- Born: January 20, 1936 (age 90) Recife, Brazil
- Education: University of São Paulo
- Occupations: Historian, writer
- Spouse: Maria Luiza Cabral de Mello
- Relatives: João Cabral de Melo Neto (brother) Gilberto Freyre (cousin)
- Writing career
- Language: Portuguese
- Genre: non-fiction
- Subject: 17th Century Colonial Brazil
- Notable works: O Negócio do Brasil: Portugal, os Países Baixos e o Nordeste, 1641-1669
- Notable awards: National Order of Scientific Merit

= Evaldo Cabral de Mello =

Brazilian historian, history writer and diplomat

Evaldo Cabral de Mello (born January 20, 1936) is a Brazilian historian, history writer and former diplomat, considered to be one of the most important Brazilian historians of the twentieth century.

== Biography ==
Evaldo Cabral de Mello was born in Recife on January 20, 1936 to Luís Antônio Cabral de Melo and Carmem Carneiro Leão Cabral de Melo. He is the younger brother of poet João Cabral de Melo Neto (1920–1999) and the cousin of sociologist Gilberto Freyre (1900–1987).

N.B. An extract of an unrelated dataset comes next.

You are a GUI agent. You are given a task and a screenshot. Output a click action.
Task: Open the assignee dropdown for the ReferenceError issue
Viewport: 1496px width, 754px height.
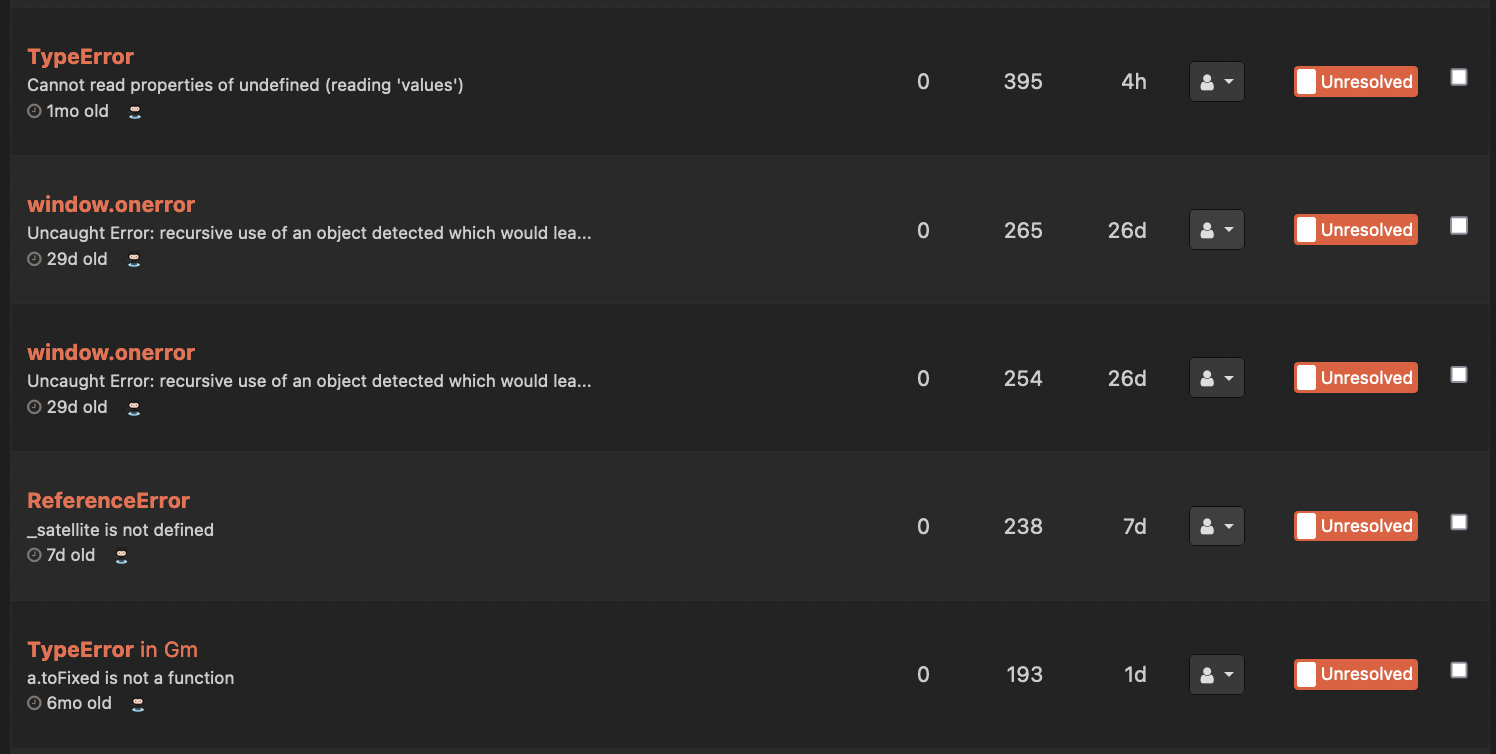(x=1216, y=525)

Cabral de Mello studied the philosophy of history in Madrid and London. Upon returning to Brazil he entered the diplomatic training institution Rio Branco Institute in 1960. Afterwards, Cabral de Mello worked as a diplomat for the Brazilian Ministry of Foreign Affairs from 1962 until his retirement.

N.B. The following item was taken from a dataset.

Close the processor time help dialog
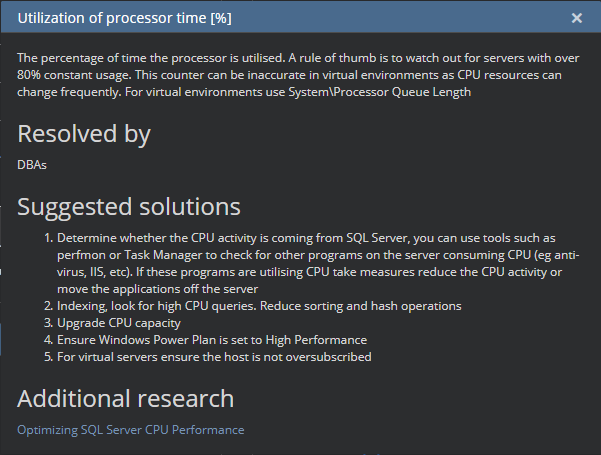The width and height of the screenshot is (601, 455). [x=577, y=18]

In 1975, Cabral de Mello released his first book, Olinda restaurada: guerra e açúcar no Nordeste, 1630-1654. Since then he has written several books, including O negócio do Brasil: Portugal, os Países Baixos e o Nordeste, 1641-1669. In this book he showed that the Portuguese reconquest of Brazil from the Dutch was no military victory, but that a large sum of money was paid by Portugal to the Dutch Republic in exchange for Dutch Brazil.

In 1992, he was appointed Member of the Brazilian Order of Scientific Merit by the Brazilian government. In October 2014, he was appointed Member of the Brazilian Academy of Letters (chair 34).